▶ **Exercise instructions**:
Restate verbatim the span of lines below between the line with "Screen dimensions: 1102x588" and the line with "Given: Open the type", including those two lines, and only that span.

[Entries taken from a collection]
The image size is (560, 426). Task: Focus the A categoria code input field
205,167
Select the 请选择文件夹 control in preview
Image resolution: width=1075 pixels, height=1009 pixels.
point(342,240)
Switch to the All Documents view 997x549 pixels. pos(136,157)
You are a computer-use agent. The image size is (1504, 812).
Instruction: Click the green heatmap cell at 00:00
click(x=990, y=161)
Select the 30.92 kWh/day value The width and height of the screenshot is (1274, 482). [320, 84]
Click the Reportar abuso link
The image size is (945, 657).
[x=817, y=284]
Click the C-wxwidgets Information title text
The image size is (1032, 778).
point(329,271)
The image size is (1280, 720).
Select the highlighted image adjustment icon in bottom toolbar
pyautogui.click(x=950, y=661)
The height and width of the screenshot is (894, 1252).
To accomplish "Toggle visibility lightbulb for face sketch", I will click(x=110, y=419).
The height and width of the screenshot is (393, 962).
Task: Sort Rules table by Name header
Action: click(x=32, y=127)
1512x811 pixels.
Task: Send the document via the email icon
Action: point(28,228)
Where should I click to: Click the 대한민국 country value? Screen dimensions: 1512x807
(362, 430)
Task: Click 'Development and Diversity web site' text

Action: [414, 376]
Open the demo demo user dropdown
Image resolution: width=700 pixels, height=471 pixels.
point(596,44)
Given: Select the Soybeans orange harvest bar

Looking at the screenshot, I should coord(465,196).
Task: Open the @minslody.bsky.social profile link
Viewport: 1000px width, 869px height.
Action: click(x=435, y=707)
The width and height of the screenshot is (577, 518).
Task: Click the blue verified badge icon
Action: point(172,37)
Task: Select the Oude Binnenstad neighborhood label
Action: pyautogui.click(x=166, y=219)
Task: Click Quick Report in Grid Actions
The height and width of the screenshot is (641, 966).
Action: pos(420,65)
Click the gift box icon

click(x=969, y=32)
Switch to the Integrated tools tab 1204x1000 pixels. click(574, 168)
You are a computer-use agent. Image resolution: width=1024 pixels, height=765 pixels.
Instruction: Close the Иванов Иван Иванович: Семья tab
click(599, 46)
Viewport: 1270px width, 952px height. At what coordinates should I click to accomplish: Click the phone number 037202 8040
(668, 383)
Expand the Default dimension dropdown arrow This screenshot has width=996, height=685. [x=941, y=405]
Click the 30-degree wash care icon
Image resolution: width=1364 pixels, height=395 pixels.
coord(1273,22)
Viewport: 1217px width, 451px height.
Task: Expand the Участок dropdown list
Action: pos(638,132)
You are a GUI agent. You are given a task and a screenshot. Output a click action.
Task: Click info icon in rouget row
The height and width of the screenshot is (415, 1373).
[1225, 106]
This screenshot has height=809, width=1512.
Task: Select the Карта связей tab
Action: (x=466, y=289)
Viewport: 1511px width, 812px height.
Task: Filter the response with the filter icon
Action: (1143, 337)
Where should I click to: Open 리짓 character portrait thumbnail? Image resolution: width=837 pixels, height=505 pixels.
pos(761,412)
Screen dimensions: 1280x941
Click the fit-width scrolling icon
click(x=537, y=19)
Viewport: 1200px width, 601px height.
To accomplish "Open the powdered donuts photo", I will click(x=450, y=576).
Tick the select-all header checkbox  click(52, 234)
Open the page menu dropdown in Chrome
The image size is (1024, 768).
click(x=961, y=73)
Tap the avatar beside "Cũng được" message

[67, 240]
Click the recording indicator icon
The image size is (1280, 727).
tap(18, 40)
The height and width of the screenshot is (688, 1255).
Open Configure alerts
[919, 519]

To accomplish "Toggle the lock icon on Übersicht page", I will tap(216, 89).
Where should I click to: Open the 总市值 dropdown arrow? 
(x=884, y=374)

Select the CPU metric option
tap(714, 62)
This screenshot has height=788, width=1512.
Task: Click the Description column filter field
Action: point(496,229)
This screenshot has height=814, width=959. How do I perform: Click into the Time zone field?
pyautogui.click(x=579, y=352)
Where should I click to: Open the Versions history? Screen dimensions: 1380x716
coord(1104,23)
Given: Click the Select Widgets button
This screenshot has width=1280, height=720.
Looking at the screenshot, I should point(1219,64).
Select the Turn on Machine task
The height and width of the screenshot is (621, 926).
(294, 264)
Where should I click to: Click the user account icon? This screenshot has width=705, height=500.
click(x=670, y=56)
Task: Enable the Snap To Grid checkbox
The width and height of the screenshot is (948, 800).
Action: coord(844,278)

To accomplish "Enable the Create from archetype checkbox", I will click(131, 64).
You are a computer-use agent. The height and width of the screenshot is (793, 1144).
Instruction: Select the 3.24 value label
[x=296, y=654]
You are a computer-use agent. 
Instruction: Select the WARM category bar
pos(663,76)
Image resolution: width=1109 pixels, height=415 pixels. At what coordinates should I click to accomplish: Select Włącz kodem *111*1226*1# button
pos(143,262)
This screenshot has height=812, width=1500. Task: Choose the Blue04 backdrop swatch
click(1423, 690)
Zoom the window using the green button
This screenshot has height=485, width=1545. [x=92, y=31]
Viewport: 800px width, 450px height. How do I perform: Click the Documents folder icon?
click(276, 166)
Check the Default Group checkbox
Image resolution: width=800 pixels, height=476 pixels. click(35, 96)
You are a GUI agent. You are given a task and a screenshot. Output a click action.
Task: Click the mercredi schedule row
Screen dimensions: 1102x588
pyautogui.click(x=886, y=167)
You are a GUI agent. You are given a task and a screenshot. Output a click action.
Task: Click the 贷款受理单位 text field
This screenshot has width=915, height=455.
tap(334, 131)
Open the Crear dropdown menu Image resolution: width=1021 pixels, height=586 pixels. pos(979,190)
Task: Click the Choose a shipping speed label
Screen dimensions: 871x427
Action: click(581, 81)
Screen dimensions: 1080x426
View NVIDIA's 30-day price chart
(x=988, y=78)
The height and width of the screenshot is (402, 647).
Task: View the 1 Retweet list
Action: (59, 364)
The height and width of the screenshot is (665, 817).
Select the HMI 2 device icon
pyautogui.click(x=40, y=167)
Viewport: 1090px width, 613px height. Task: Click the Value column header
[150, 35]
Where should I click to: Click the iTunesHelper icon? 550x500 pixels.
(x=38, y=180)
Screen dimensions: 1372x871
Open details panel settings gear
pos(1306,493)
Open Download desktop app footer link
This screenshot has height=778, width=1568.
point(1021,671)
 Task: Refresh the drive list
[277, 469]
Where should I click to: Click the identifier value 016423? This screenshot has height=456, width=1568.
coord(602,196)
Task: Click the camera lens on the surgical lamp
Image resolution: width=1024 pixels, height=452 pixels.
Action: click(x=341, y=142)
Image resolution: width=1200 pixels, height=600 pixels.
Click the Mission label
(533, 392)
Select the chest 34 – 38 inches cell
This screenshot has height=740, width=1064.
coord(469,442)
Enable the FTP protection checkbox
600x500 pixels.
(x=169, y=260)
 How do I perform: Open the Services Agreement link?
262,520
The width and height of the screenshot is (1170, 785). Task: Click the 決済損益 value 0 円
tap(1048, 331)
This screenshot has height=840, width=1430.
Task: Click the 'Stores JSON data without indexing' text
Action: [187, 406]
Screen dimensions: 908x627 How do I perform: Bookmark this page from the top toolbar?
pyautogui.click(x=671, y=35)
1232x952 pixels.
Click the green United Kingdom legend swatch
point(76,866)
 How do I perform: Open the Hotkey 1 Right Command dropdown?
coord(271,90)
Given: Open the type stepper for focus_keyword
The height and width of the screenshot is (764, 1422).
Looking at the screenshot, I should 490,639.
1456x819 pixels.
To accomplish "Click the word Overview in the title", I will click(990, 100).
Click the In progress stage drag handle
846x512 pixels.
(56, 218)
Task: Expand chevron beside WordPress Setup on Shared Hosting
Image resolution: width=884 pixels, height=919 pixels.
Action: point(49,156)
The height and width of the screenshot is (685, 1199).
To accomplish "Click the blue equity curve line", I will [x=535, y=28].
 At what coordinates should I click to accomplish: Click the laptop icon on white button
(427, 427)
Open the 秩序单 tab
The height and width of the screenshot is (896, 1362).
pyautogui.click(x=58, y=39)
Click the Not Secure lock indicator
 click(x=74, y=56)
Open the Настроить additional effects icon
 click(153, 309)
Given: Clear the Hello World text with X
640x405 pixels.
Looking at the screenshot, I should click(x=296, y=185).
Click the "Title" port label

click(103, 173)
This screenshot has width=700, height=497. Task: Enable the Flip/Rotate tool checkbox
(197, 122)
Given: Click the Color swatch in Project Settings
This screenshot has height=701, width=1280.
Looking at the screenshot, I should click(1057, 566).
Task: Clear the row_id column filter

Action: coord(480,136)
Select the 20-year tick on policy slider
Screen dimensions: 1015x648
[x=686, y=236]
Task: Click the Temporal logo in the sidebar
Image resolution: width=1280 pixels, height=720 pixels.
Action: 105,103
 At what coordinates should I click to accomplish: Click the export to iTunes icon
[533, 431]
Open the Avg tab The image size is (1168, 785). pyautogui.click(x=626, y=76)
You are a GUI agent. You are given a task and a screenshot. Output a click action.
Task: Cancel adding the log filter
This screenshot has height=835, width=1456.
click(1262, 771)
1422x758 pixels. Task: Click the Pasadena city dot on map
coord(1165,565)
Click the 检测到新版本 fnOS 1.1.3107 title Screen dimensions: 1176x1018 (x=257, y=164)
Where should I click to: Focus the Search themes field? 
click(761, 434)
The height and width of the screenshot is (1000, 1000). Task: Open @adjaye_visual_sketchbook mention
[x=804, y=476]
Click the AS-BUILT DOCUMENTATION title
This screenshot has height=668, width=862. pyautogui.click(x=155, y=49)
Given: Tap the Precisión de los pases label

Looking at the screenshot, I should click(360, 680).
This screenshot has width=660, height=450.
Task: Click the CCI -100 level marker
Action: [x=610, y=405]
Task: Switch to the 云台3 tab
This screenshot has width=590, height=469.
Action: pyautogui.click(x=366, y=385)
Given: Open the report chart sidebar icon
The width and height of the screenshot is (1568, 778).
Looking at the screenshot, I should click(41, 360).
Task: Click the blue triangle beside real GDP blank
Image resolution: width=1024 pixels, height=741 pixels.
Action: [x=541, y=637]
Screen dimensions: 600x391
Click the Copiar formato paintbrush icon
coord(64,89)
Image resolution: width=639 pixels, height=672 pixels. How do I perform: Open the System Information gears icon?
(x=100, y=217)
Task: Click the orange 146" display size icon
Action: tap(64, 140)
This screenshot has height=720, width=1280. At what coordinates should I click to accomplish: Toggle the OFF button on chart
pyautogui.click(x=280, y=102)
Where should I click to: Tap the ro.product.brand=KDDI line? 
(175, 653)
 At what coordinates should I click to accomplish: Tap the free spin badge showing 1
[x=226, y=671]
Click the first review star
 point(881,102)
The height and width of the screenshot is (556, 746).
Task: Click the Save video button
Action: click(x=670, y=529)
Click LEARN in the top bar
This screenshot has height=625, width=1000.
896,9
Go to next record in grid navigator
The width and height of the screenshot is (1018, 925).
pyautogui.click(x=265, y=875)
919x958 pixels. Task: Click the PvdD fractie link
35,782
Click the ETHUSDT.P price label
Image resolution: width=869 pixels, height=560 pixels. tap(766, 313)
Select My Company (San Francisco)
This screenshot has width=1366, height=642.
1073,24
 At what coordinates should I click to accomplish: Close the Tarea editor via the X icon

▶ **Result**:
Screen dimensions: 1102x588
pyautogui.click(x=886, y=167)
You are a GUI agent. You are given a task and a screenshot. Output a click action.
Task: Click the 贷款受理单位 text field
This screenshot has width=915, height=455.
tap(334, 131)
Open the Crear dropdown menu Image resolution: width=1021 pixels, height=586 pixels. pos(979,190)
Task: Click the Choose a shipping speed label
Screen dimensions: 871x427
Action: click(581, 81)
Screen dimensions: 1080x426
View NVIDIA's 30-day price chart
(x=988, y=78)
The height and width of the screenshot is (402, 647).
Task: View the 1 Retweet list
Action: (59, 364)
The height and width of the screenshot is (665, 817).
Select the HMI 2 device icon
pyautogui.click(x=40, y=167)
Viewport: 1090px width, 613px height. Task: Click the Value column header
[150, 35]
Where should I click to: Click the iTunesHelper icon? 550x500 pixels.
(x=38, y=180)
Screen dimensions: 1372x871
Open details panel settings gear
pos(1306,493)
Open Download desktop app footer link
This screenshot has height=778, width=1568.
point(1021,671)
 Task: Refresh the drive list
[277, 469]
Where should I click to: Click the identifier value 016423? This screenshot has height=456, width=1568.
coord(602,196)
Task: Click the camera lens on the surgical lamp
Image resolution: width=1024 pixels, height=452 pixels.
Action: click(x=341, y=142)
Image resolution: width=1200 pixels, height=600 pixels.
Click the Mission label
(533, 392)
Select the chest 34 – 38 inches cell
This screenshot has height=740, width=1064.
coord(469,442)
Enable the FTP protection checkbox
600x500 pixels.
(x=169, y=260)
 How do I perform: Open the Services Agreement link?
262,520
The width and height of the screenshot is (1170, 785). Task: Click the 決済損益 value 0 円
tap(1048, 331)
This screenshot has height=840, width=1430.
Task: Click the 'Stores JSON data without indexing' text
Action: [187, 406]
Screen dimensions: 908x627 How do I perform: Bookmark this page from the top toolbar?
pyautogui.click(x=671, y=35)
1232x952 pixels.
Click the green United Kingdom legend swatch
point(76,866)
 How do I perform: Open the Hotkey 1 Right Command dropdown?
coord(271,90)
Given: Open the type stepper for focus_keyword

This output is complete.